> _What to work on_
Quote the listing below word for word, beginning with the line that contains "Instagram (27, 1712)" and ending with the line that contains "選べるラーメンセット (58, 1985)", including both of those lines.

Data taken from a collection

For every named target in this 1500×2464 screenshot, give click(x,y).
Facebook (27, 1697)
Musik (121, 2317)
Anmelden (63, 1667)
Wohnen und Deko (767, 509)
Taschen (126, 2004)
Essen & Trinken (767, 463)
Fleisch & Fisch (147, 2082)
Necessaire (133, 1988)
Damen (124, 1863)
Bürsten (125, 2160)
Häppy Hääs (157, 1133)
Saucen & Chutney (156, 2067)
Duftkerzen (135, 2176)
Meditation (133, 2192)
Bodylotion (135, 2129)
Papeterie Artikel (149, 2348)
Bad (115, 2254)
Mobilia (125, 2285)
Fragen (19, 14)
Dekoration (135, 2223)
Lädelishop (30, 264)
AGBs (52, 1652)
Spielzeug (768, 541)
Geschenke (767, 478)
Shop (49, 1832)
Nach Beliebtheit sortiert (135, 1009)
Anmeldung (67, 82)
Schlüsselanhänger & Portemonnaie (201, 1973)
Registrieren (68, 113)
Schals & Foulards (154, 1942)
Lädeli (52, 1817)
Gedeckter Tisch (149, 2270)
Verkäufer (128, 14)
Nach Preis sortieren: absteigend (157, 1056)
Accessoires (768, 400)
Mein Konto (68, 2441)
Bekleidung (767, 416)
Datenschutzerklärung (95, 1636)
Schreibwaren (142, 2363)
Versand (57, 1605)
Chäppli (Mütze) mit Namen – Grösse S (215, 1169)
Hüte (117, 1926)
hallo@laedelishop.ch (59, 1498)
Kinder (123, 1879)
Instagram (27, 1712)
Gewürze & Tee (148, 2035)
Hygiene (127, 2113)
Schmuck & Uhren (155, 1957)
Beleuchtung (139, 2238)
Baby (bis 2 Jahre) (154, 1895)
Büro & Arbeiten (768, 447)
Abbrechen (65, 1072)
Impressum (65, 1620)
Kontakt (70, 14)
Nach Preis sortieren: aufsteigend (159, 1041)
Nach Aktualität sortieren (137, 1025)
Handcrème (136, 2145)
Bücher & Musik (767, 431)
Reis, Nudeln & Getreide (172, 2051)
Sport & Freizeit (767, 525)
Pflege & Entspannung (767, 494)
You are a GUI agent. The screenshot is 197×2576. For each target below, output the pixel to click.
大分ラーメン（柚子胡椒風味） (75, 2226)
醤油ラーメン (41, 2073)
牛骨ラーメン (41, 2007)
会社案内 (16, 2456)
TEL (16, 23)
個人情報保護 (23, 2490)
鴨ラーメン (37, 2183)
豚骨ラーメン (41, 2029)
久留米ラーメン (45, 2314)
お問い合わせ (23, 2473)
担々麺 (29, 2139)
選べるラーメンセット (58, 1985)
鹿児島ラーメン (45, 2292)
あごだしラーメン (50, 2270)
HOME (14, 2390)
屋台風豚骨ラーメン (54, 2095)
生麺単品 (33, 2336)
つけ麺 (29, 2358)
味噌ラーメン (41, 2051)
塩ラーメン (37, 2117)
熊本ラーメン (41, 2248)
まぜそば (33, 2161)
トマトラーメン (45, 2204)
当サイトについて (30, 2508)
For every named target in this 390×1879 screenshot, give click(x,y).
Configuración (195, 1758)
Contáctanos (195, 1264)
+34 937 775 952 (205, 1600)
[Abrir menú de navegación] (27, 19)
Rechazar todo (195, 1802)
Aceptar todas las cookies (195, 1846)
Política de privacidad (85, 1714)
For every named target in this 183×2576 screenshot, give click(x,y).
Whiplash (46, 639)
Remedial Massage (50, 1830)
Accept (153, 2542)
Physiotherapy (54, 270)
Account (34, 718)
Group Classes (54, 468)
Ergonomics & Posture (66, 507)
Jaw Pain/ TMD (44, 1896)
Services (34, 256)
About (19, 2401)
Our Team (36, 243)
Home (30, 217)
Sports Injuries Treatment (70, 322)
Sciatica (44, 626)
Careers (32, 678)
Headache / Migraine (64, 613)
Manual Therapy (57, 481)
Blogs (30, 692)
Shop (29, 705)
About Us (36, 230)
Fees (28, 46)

> _Exercise output_
Instagram (27, 1712)
Gewürze & Tee (148, 2035)
Hygiene (127, 2113)
Schmuck & Uhren (155, 1957)
Beleuchtung (139, 2238)
Baby (bis 2 Jahre) (154, 1895)
Büro & Arbeiten (768, 447)
Abbrechen (65, 1072)
Impressum (65, 1620)
Kontakt (70, 14)
Nach Preis sortieren: aufsteigend (159, 1041)
Nach Aktualität sortieren (137, 1025)
Handcrème (136, 2145)
Bücher & Musik (767, 431)
Reis, Nudeln & Getreide (172, 2051)
Sport & Freizeit (767, 525)
Pflege & Entspannung (767, 494)
You are a GUI agent. The screenshot is 197×2576. For each target below, output the pixel to click.
大分ラーメン（柚子胡椒風味） (75, 2226)
醤油ラーメン (41, 2073)
牛骨ラーメン (41, 2007)
会社案内 (16, 2456)
TEL (16, 23)
個人情報保護 (23, 2490)
鴨ラーメン (37, 2183)
豚骨ラーメン (41, 2029)
久留米ラーメン (45, 2314)
お問い合わせ (23, 2473)
担々麺 (29, 2139)
選べるラーメンセット (58, 1985)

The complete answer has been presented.